DEAR MISS MANNERS: What is the proper way to greet a public figure, say a politician, whom you generally regard as, to put it politely, someone whose intelligence is lacking?
I love my job — I get to advocate for people with cancer — but often my place of employment is visited by men and women who hold office but whose views I find absolutely abhorrent, namely those who hold bigoted views on gay men and women.
In the past, I have just hidden in my office until whoever is gone, but I know I cannot get away with this forever. I’m not required to work with them, merely be introduced and exchange a few words.
What is the least amount of civility I am allowed to offer without seeming rude? I don’t want to put my colleagues in an awkward spot, and I don’t want to offend the visitors, despite their offenses toward others, but I don’t wish to be false. What should I do?
GENTLE READER: If this person were a mass murderer, you could refuse to shake hands and stalk off indignantly. For someone you describe as a garden-variety politician lacking in intelligence, Miss Manners considers that to be overkill as well as rude and — because you would have insulted a visitor to your office — bad for your career and your cause.
Unless the visitor’s staff has done disastrous advance work, there will be enough people who push to greet him or her to make it seem as if you are politely hanging back to give them the chance. If you cannot avoid an introduction, you need say only, “How do you do,” remembering not to lift the tone at the end, because it is not a question.

Problems to solve
1. In the Miss Manners column, what does the letter writer get to do in the job they love?
2. Write a continuation of the Miss Manners column, starting after its final sentence.
The listing that comes next is from a separate source and has no connection to the Miss Manners column.

Stored data entries:
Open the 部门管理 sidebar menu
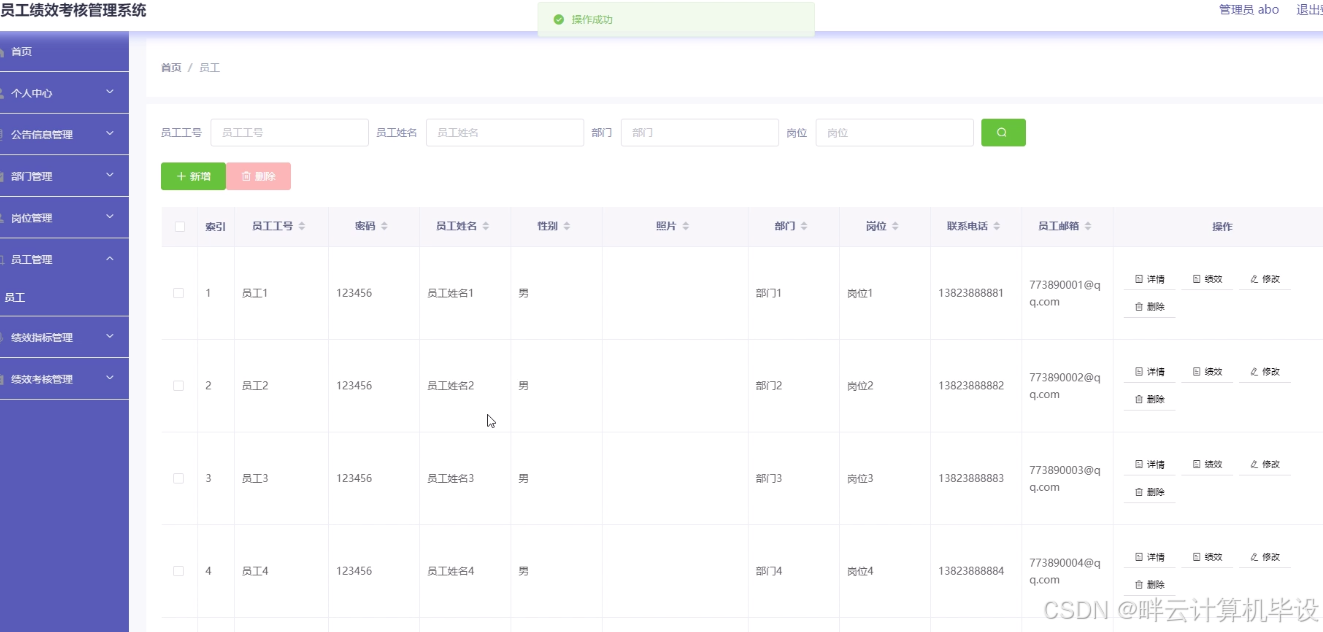Viewport: 1323px width, 632px height. coord(64,175)
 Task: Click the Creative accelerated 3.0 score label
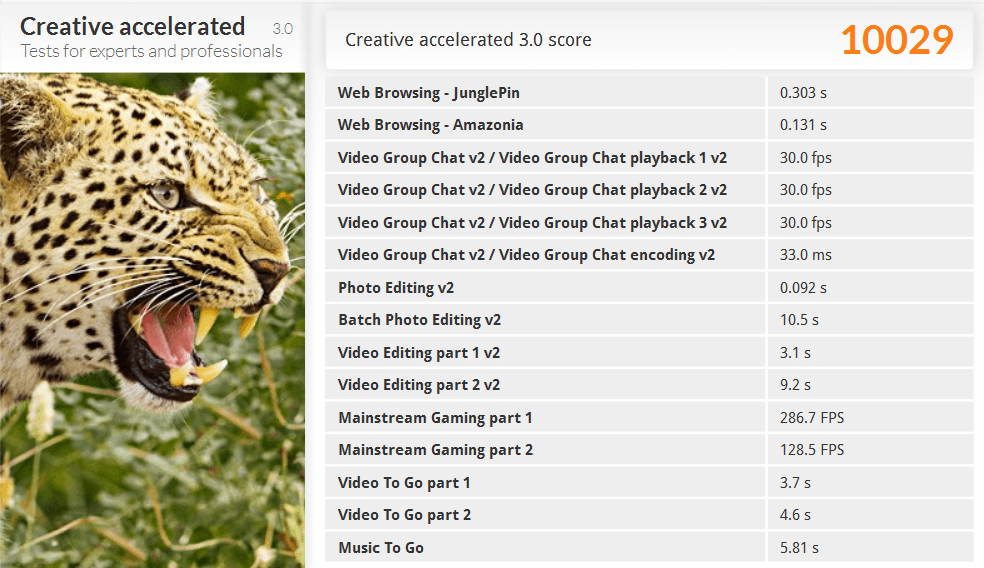coord(468,40)
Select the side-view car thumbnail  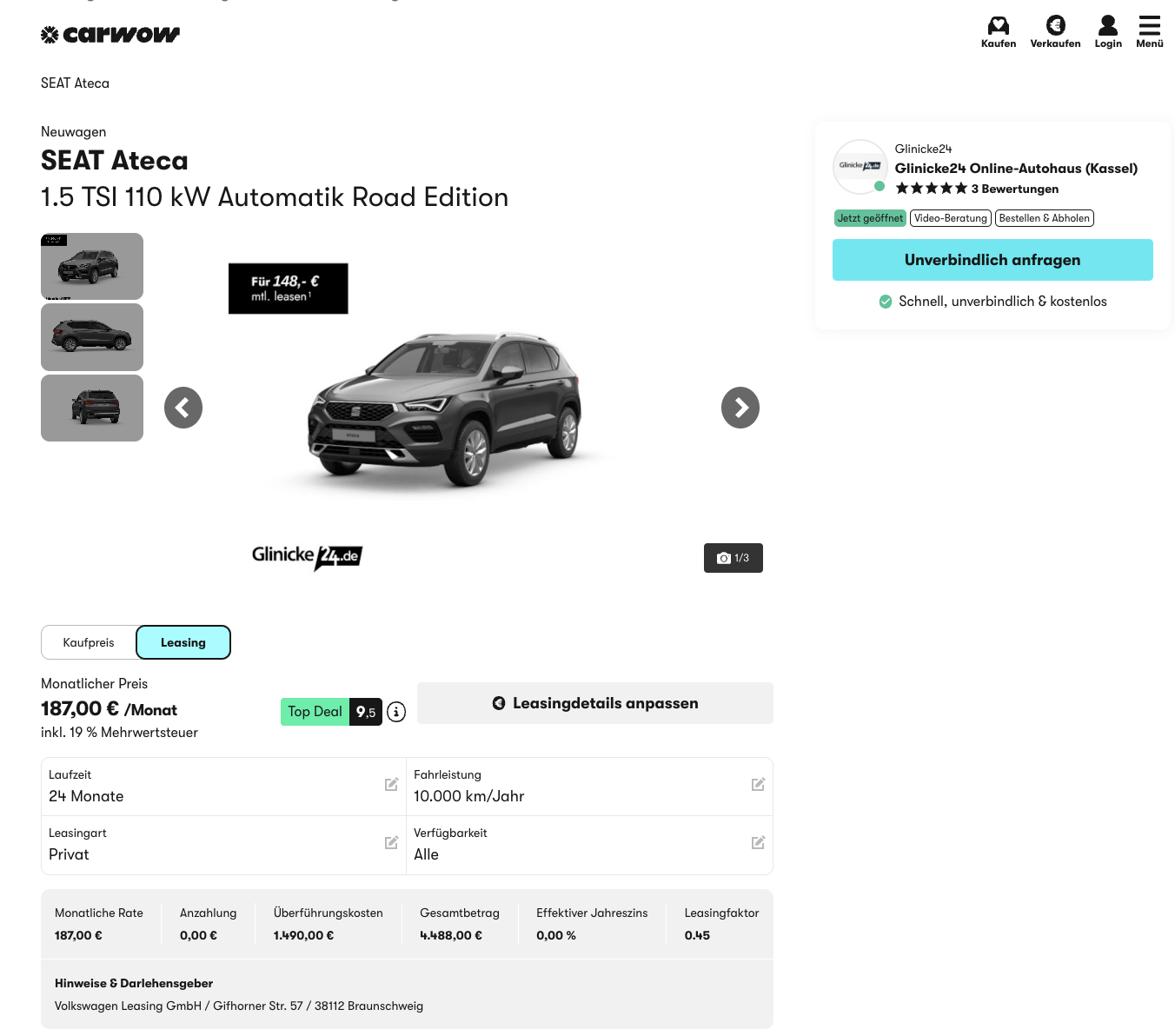pos(92,337)
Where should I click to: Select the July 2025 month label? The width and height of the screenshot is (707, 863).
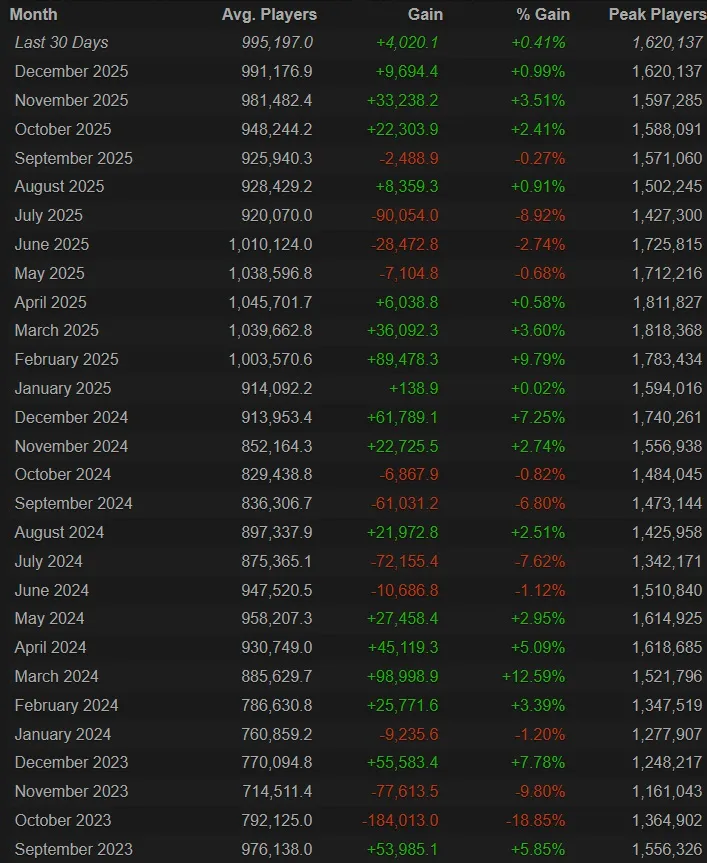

Expected responses
1. They get to advocate for people with cancer.

2.
Some might notice the lack of adulation. Others will test your patience by assuming that everyone is fawning, and replying, “Thank you,” or even “I appreciate your support.” You should not answer back, but withdraw in dignity, with the comfort of knowing that you acted correctly, and perhaps demonstrated to your colleagues why you question the distinguished visitor’s intelligence.
DEAR MISS MANNERS: On a recent visit, my father was extremely unpleasant and made many nasty comments. When I spoke to him the next day, I received this “apology”:
“If I was a jerk yesterday, I apologize, but at my age I’m entitled to be a jerk.”
Is it me, or is that just an excuse and not a true apology?
GENTLE READER: It is not exactly soaked in remorse, is it? Nor should it fill you with confidence about his behavior in the future.
All the same, you owe your father respect. But you also owe him protection. Therefore, Miss Manners advises sitting down with him and suggesting, in a kindly way, that if he truly feels that he is no longer able to control his impulses, as he presumably did in the past, it may be time for you to take measures, such as handling his financial affairs, to avoid his suffering the consequences.